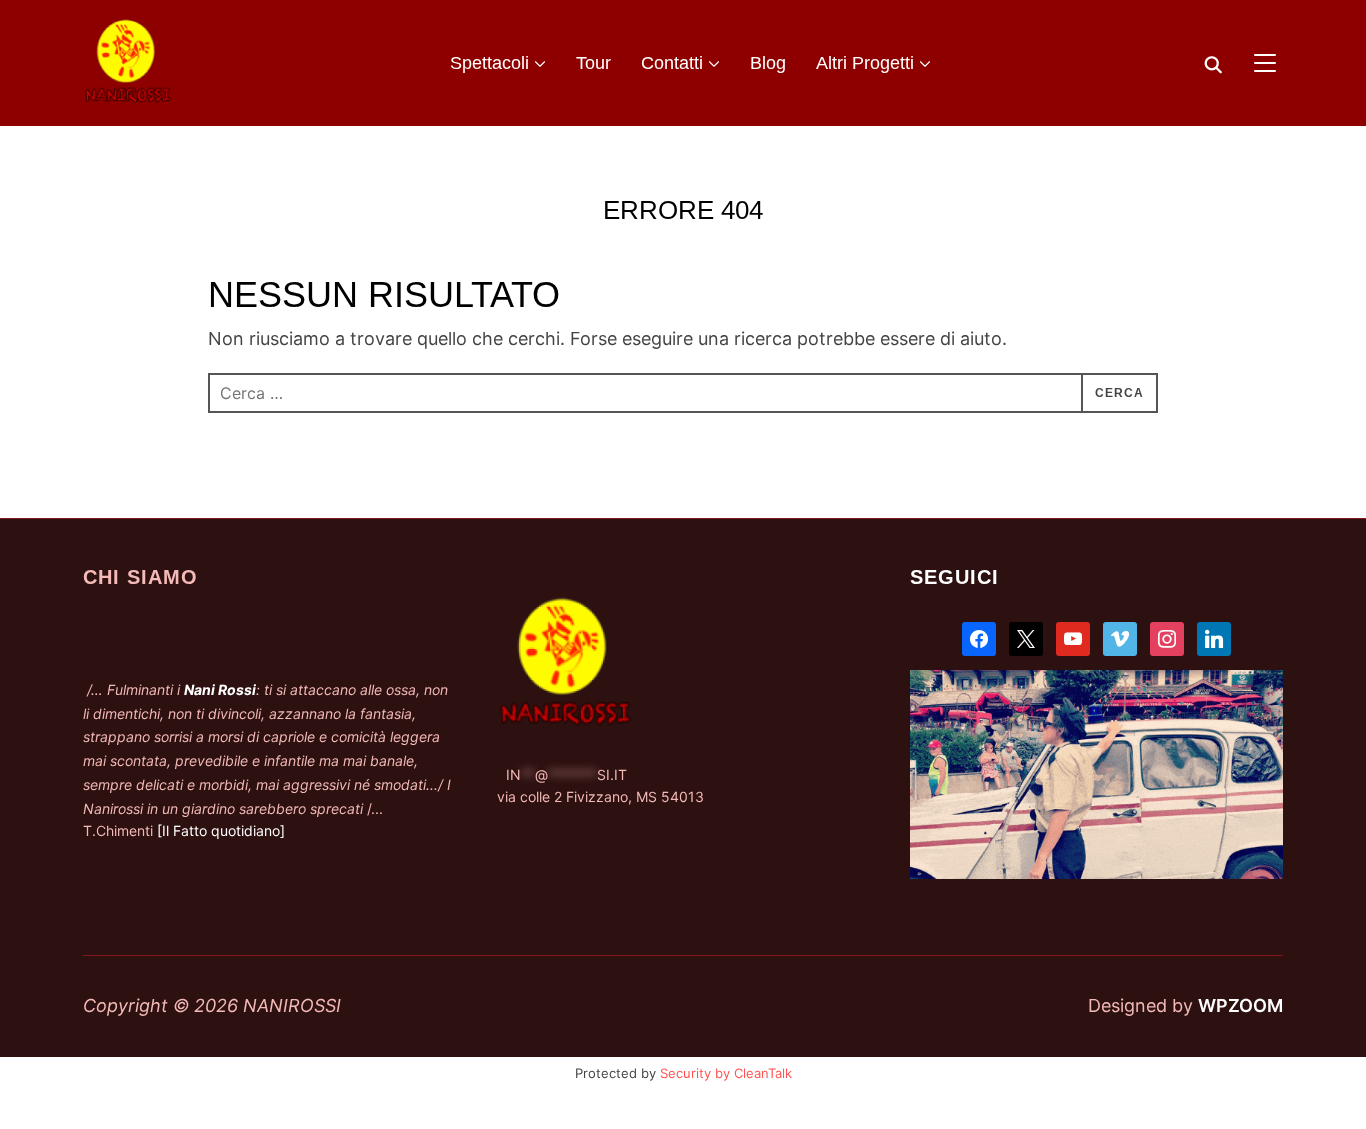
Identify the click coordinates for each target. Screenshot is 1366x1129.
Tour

####

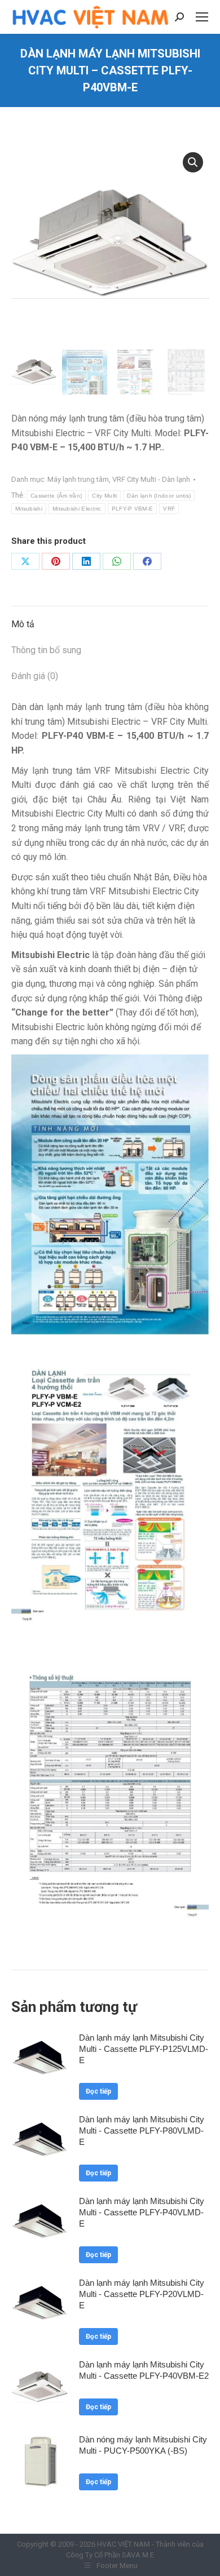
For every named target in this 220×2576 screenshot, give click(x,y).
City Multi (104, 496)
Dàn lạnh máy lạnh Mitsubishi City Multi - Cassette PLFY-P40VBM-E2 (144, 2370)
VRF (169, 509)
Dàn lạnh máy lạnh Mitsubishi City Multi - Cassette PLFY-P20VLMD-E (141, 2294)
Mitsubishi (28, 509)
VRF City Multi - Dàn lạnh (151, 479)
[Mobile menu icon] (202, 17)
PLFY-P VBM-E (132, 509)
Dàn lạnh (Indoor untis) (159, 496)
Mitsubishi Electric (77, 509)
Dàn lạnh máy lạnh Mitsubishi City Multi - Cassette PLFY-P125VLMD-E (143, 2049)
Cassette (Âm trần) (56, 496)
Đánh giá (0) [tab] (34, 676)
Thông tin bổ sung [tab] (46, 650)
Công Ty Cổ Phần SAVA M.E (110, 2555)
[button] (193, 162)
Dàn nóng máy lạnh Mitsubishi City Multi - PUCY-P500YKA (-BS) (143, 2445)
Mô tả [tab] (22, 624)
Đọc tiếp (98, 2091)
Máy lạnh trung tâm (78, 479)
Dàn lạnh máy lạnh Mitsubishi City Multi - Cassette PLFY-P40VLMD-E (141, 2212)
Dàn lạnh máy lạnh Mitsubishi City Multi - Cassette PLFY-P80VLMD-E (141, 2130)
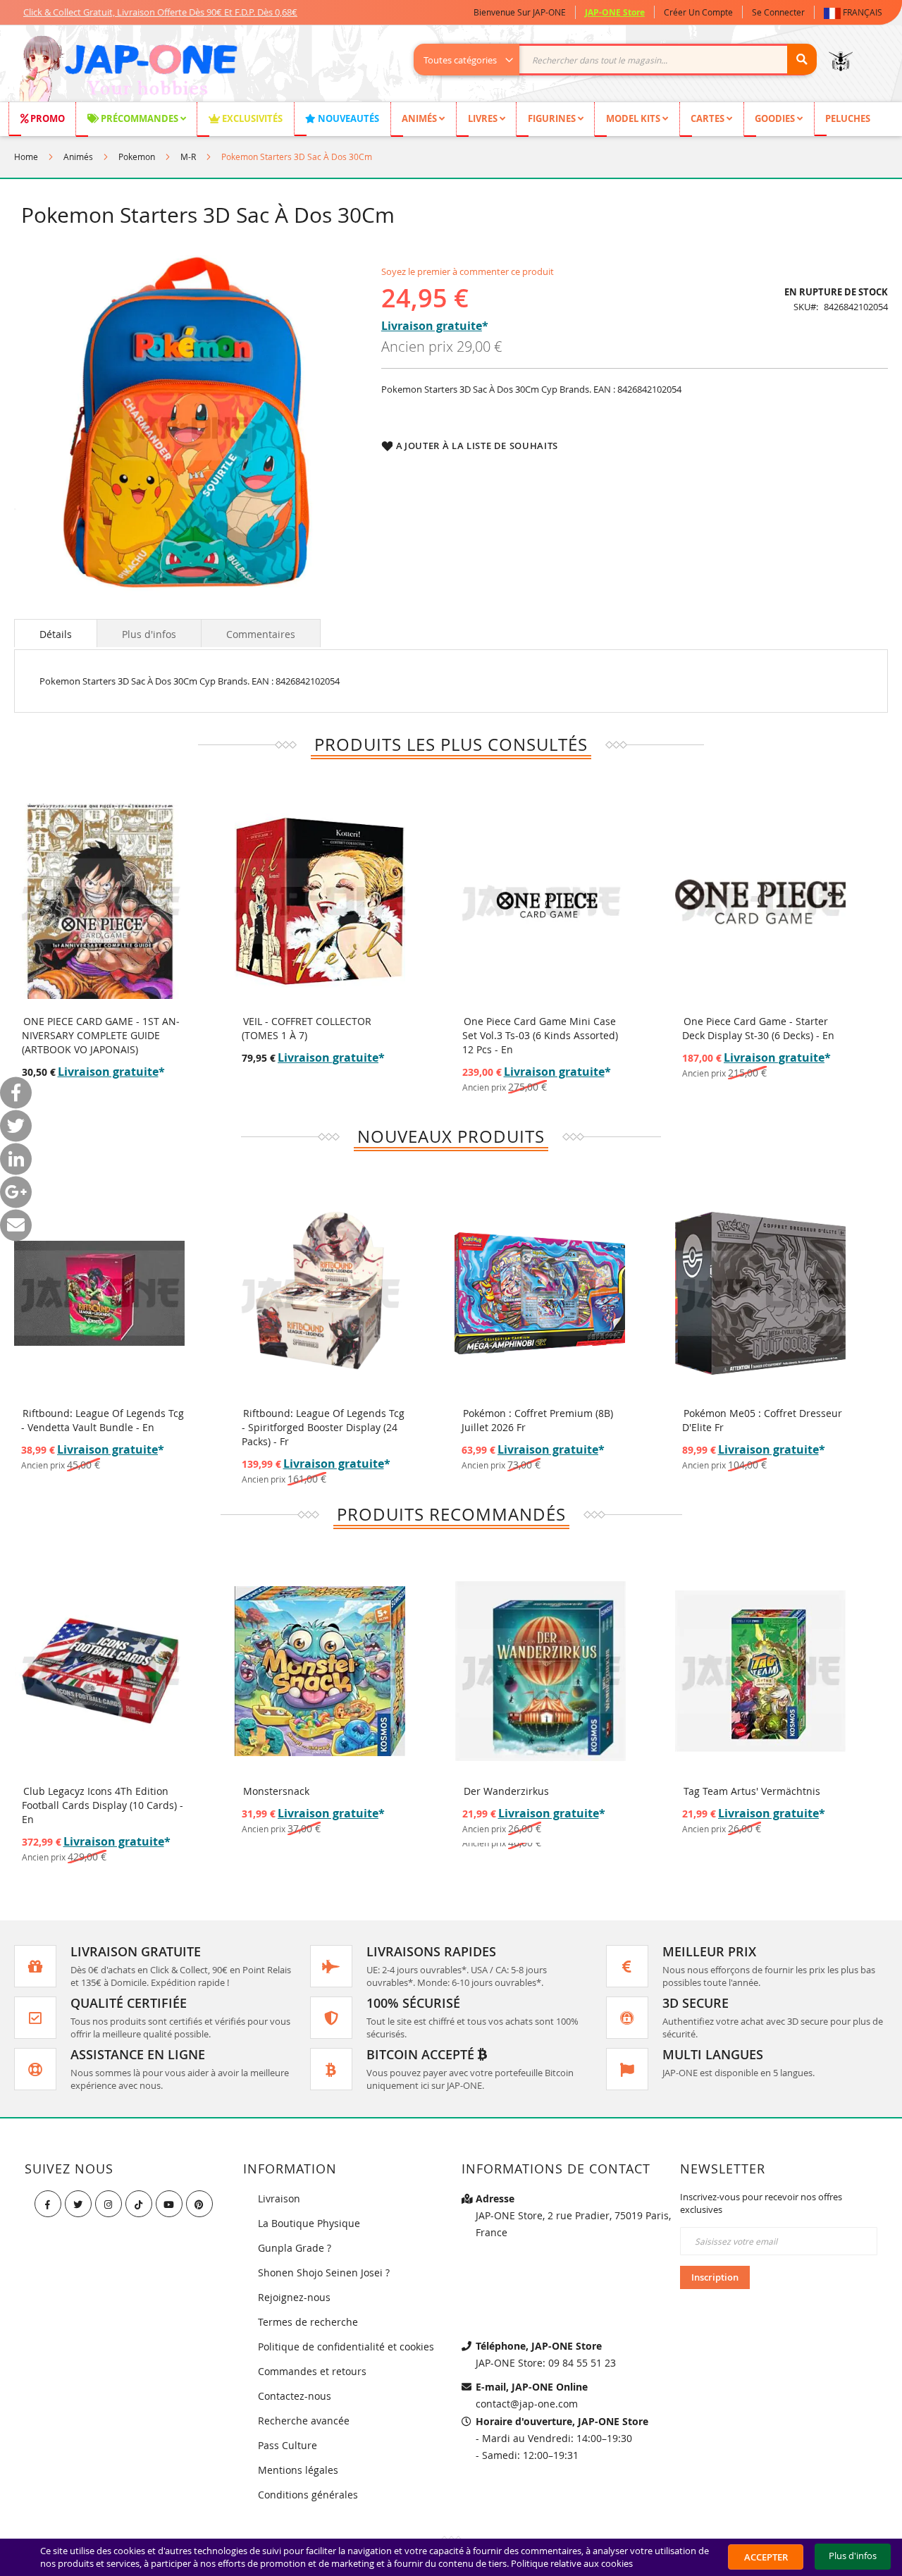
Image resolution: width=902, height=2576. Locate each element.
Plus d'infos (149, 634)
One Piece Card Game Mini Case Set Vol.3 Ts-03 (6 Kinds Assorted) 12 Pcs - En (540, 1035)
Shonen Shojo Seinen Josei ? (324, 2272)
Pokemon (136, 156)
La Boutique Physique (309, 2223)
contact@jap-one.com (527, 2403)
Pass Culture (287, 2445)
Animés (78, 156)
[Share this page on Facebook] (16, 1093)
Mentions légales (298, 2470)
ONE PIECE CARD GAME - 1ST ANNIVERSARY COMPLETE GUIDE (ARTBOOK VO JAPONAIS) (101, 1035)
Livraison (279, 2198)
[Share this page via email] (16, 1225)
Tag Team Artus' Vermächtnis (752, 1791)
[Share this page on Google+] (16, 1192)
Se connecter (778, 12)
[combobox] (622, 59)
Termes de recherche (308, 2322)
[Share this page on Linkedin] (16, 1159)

####

Using the listing above, copy exactly the line that contains "VRF City Multi - Dàn lạnh (151, 479)", the line that contains "Máy lạnh trung tâm (78, 479)", and each line that falls between them.

Result of the task:
VRF City Multi - Dàn lạnh (151, 479)
[Mobile menu icon] (202, 17)
PLFY-P VBM-E (132, 509)
Dàn lạnh (Indoor untis) (159, 496)
Mitsubishi Electric (77, 509)
Dàn lạnh máy lạnh Mitsubishi City Multi - Cassette PLFY-P125VLMD-E (143, 2049)
Cassette (Âm trần) (56, 496)
Đánh giá (0) [tab] (34, 676)
Thông tin bổ sung [tab] (46, 650)
Công Ty Cổ Phần SAVA M.E (110, 2555)
[button] (193, 162)
Dàn nóng máy lạnh Mitsubishi City Multi - PUCY-P500YKA (-BS) (143, 2445)
Mô tả [tab] (22, 624)
Đọc tiếp (98, 2091)
Máy lạnh trung tâm (78, 479)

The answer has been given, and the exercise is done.